→ **Excerpt**

☆ ☆ ☆ ☆ ☆

Turning to Rembrandt’s painting of The Return of the Prodigal Son, the elder son is depicted in the painting standing on the right hand side. Strictly speaking, according to the parable, the elder son was not present at the meeting of the father and the son but only appears much later. While Rembrandt’s painting is therefore not a factual representation of the story, what he is trying to do in one frame, is to capture something of the spirit of the story.
As I have shared before Rembrandt depicts the elder son standing off to to the right hand side with a shadowy space between him and his father and brother.. He seems set a little higher in the painting as though on a platform. His posture is bolt upright, his hands in a crossed, closed position as he appears to look down in a mixture of judgement, disgust, pity, contempt and disapproval. While there is a gentle light that shines upon the father and the younger son, the elder son is appears to be disappearing in the shadows.
You can almost hear the words he speaks in the parable in verse 30 when he addresses his father and describes his younger brother with the words: “This son of yours…”. In these words, he seems to have disowned both his younger brother, and even his father. “This son of yours…”
Henri Nouwen writes of himself: It is hard for me to concede that this bitter, resentful and angry man might be closer to me in a spiritual way than the lustful younger brother. Yet the more I think about the elder son, the more I recognise myself in him. He goes on… All my life I have harboured a strange curiosity for the disobedient life that I myself didn’t dare to live… I have known the envy toward the wayward son. It is the emotion that arises when I see my friends having a good time doing all the sorts of things I condemn. I call their behaviour reprehensible or even immoral, but at the same time I have often wondered why I didn’t have the nerve to do some of it or all of it myself… The obedient, dutiful life of which I am proud or for which I am praised, sometimes feels like a burden that was laid upon my shoulders and continues to oppress me. And so Henri Nouwen writes that he has no difficulty identifying with the elder son who in verse 29 complains “All these years I have slaved for you and never once disobeyed any orders of yours, yet you never offered me so much as a kid to celebrate with my friends.” In this complaint, obedience and duty have become a burden and service has become slavery.
Henri Nouwen writes that the lostness of the younger son is obvious. But the lostness of the elder son is much harder to identify. After all, he did all the right things. He was obedient, dutiful, law-abiding, and hard-working. People respected him admired him, praised him and likely considered him a model son. Outwardly he was faultless. But when confronted with his father’s joy and forgiveness at the return of his younger brother, a dark power erupts within him and boils to the surface. Suddenly, there there becomes glaringly visible a resentful, proud, unkind, selfish person, one that had remained deeply hidden for so long in the shadows of his own heart.
If this elder son is lost, he is lost, not in a distant country, living a wild life somewhere else, he is lost in his sense of judgement, condemnation, resentment, bitterness and anger. He is lost in self-imposed rules that the father has never actually placed upon him. Somehow he has placed them upon himself and then blamed his father. He is lost in a joyless life.
Timothy Keller makes an interesting observation about the older son. He suggests that while the older son outwardly seems to be the polar opposite of the younger son, he is in fact motivated by exactly the same thing. He loves his father’s money and his father’s stuff more than he loves the father. The only thing that is different are his methods of trying to achieve the same result. The younger son rudely and disrespectfully blurts out that he wants his portion of the inheritance and then runs off and wastes it when he gets it. The older son has a longer term strategy. He has his eye on his father’s wealth and aims to achieve it by compliance rather than rebellion. But on the inside there is no real warmth or love towards his father. He is more interested in money than relationship with the father. And so rather than living everyday in the light and joy of being his fathers son, he has come to regard his father as a slave driver from whom he will one day get his just desserts.

☆ ☆ ☆ ☆ ☆

→ **Supplied information**
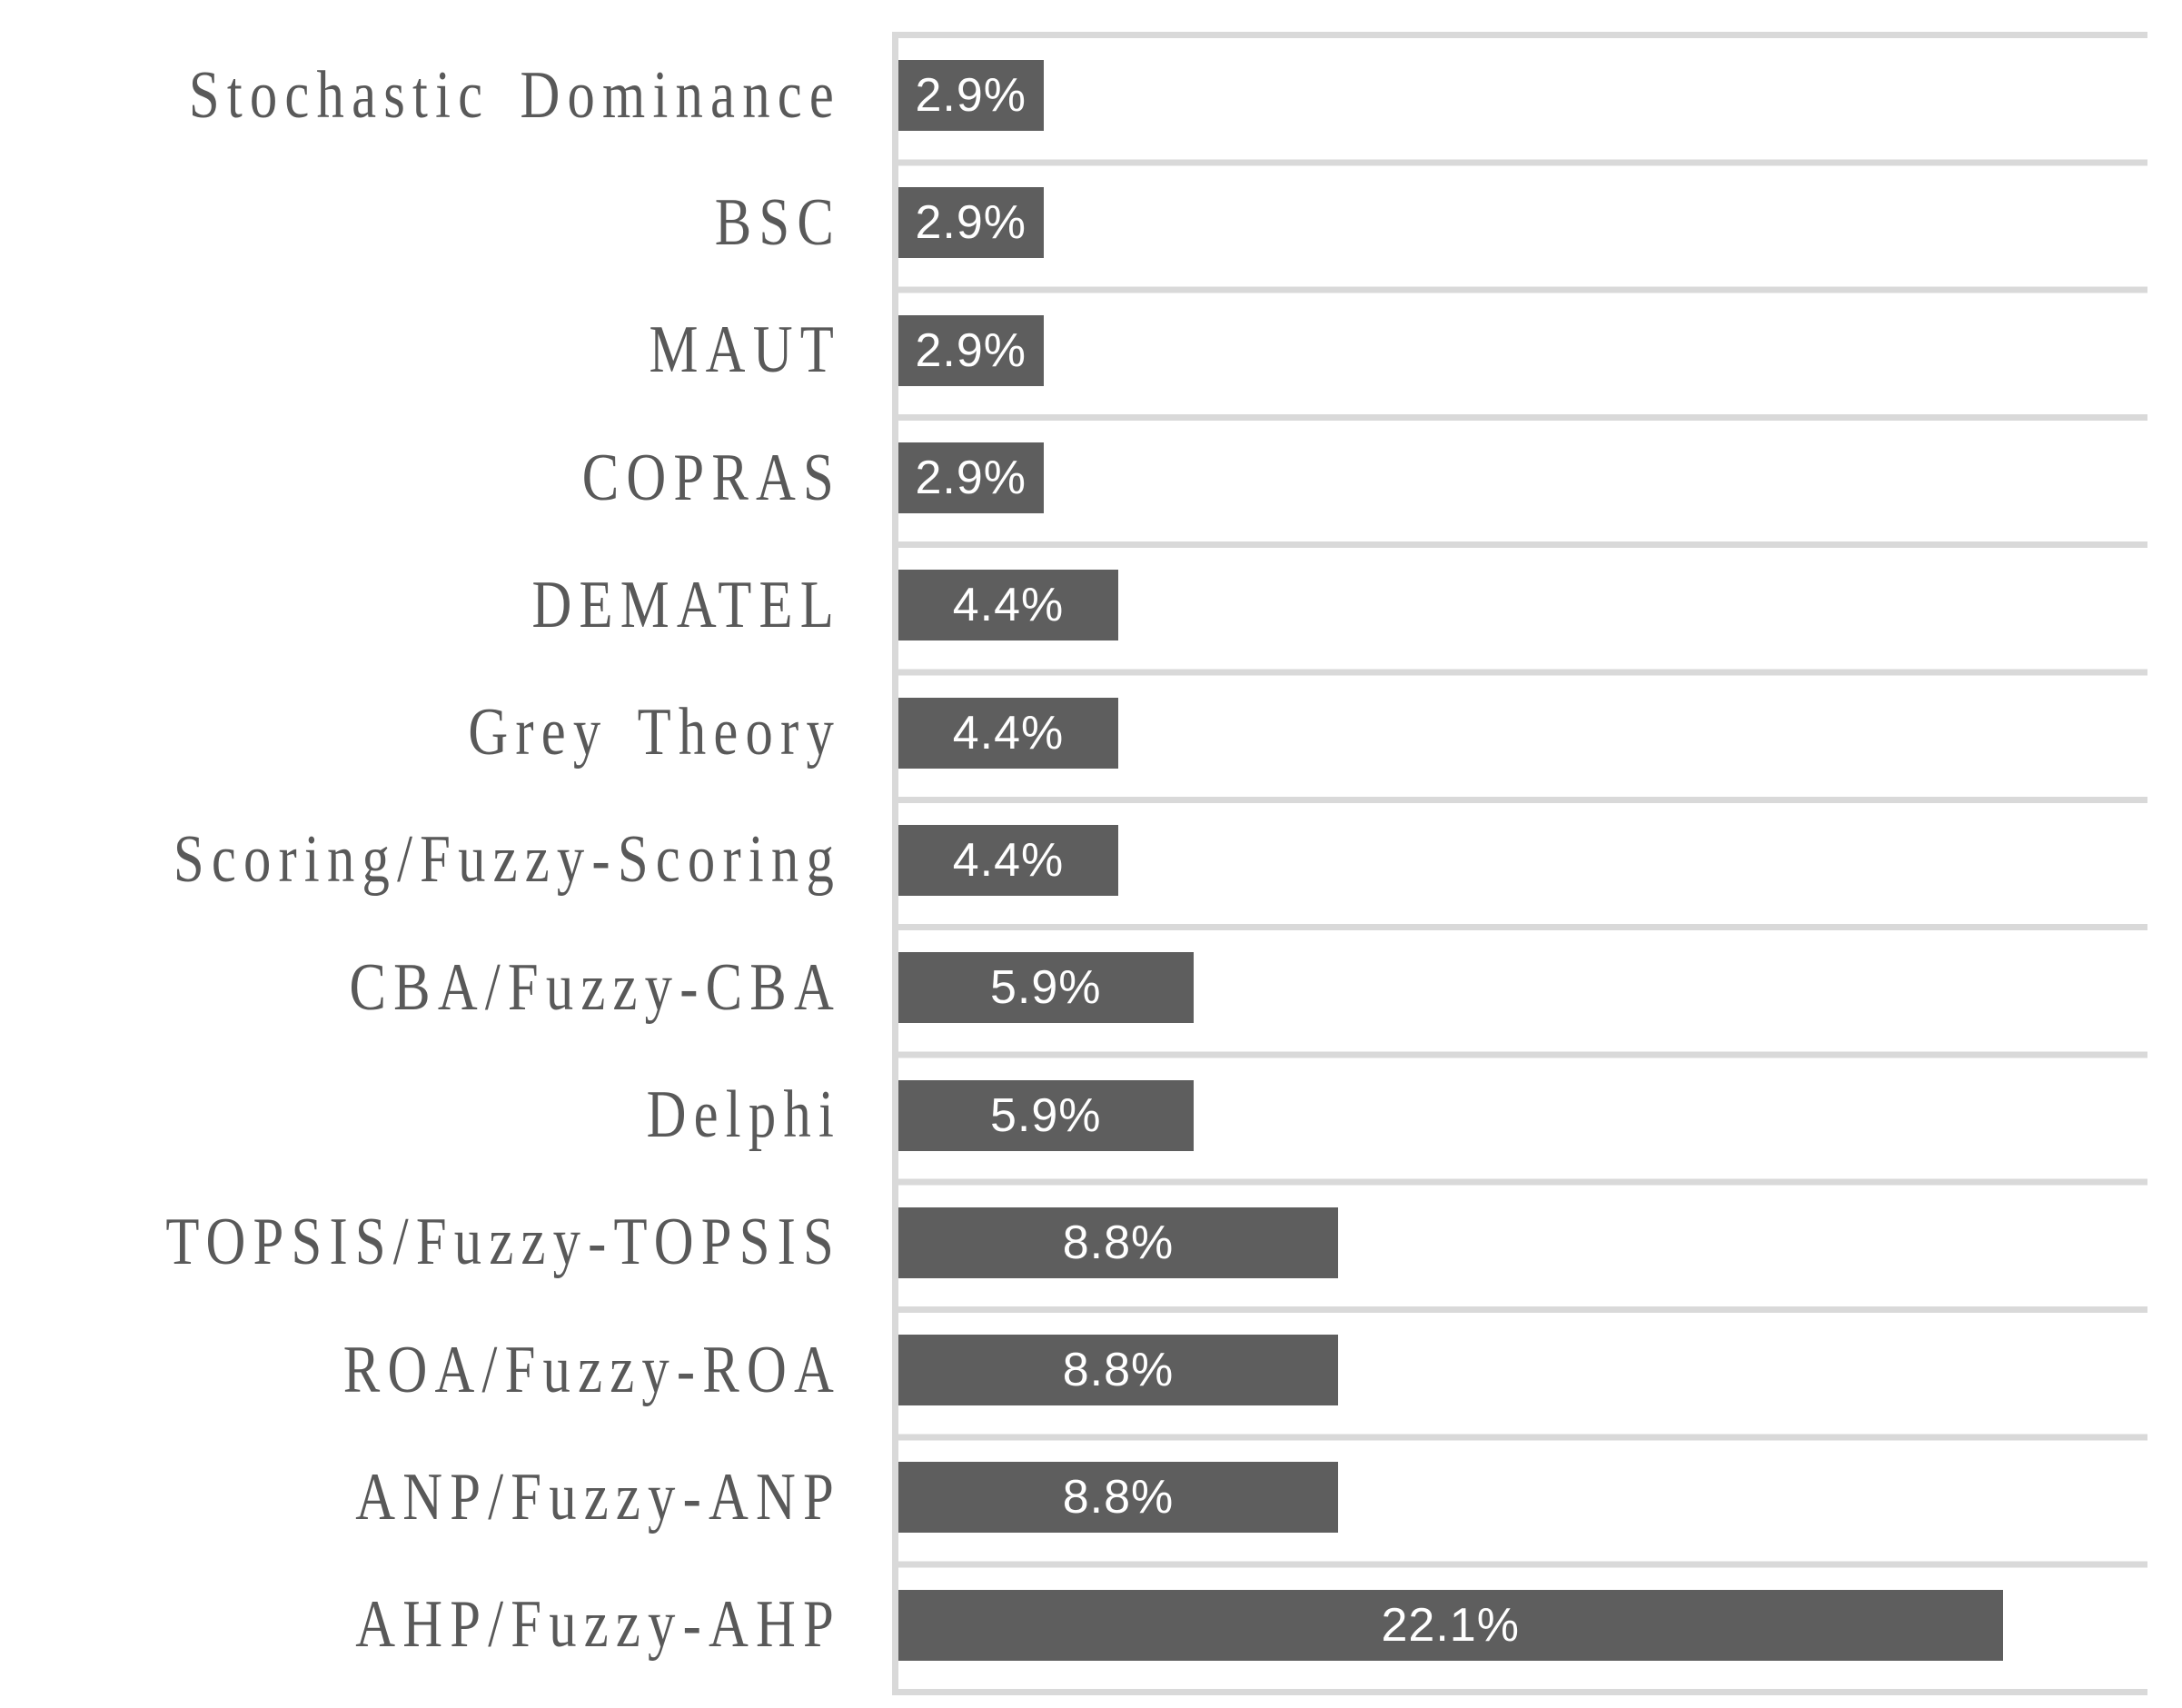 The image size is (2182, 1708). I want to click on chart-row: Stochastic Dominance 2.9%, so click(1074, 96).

☆ ☆ ☆ ☆ ☆

→ **Job 1**
In the passage on the elder son, what does Timothy Keller say the older son loves more than he loves the father?
→ **Job 2**
From the passage on the elder son, extract the stretch from "If this elder" through "a joyless life.".
→ **Job 3**
Condense the paragraph of the passage on the elder son that begins "Henri Nouwen writes that the lostness" into a short list of its main points.
The material above is separate from the passage on the elder son.

→ **Task answer 1**
His father's money and his father's stuff.

→ **Task answer 2**
If this elder son is lost, he is lost, not in a distant country, living a wild life somewhere else, he is lost in his sense of judgement, condemnation, resentment, bitterness and anger. He is lost in self-imposed rules that the father has never actually placed upon him. Somehow he has placed them upon himself and then blamed his father. He is lost in a joyless life.

→ **Task answer 3**
- Henri Nouwen writes that the younger son's lostness is obvious, but the elder son's is much harder to identify.
- The elder son did all the right things: he was obedient, dutiful, law-abiding and hard-working.
- People respected, admired and praised him and likely saw him as a model son, and outwardly he was faultless.
- When he faced his father's joy and forgiveness at his brother's return, a dark power erupted within him.
- This revealed a resentful, proud, unkind, selfish person who had long stayed hidden in the shadows of his own heart.